>> start GIVEN RECORDS
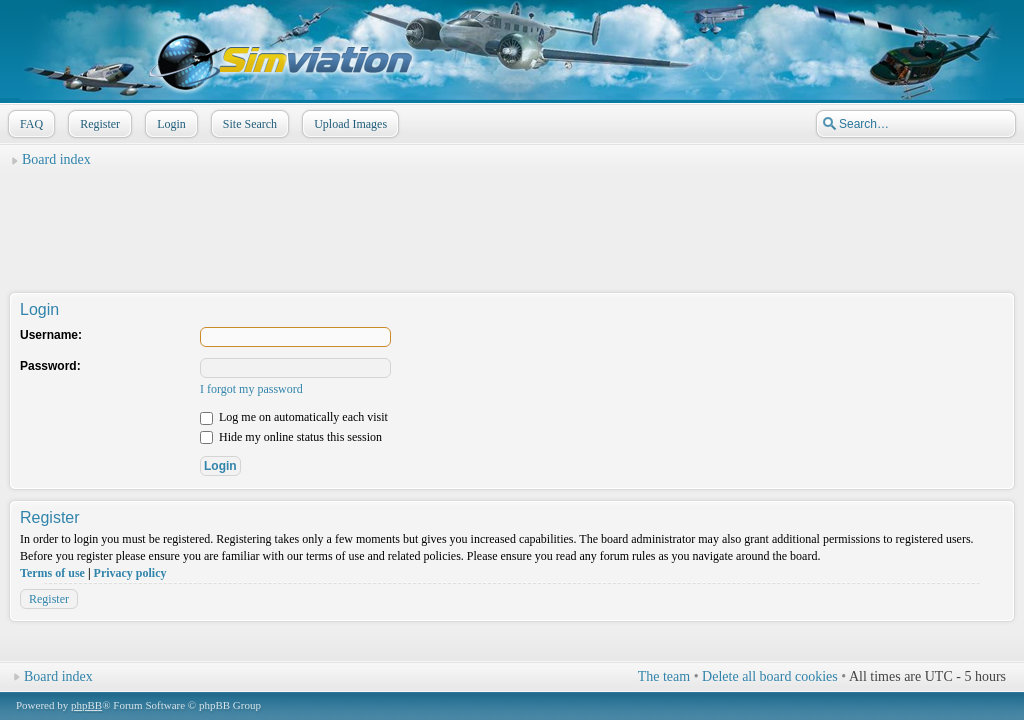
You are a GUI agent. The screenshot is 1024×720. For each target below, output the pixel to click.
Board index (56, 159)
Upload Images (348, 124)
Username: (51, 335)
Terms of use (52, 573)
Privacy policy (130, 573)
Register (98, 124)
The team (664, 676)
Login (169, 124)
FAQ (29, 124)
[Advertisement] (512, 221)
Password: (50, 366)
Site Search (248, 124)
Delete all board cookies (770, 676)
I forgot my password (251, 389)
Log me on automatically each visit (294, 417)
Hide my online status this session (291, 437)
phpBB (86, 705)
>> end GIVEN RECORDS
- [STATED PROBLEM] How many lines of the data above contain the string "each"? Give only the number.

- [OUTPUT FOR THIS TASK] 2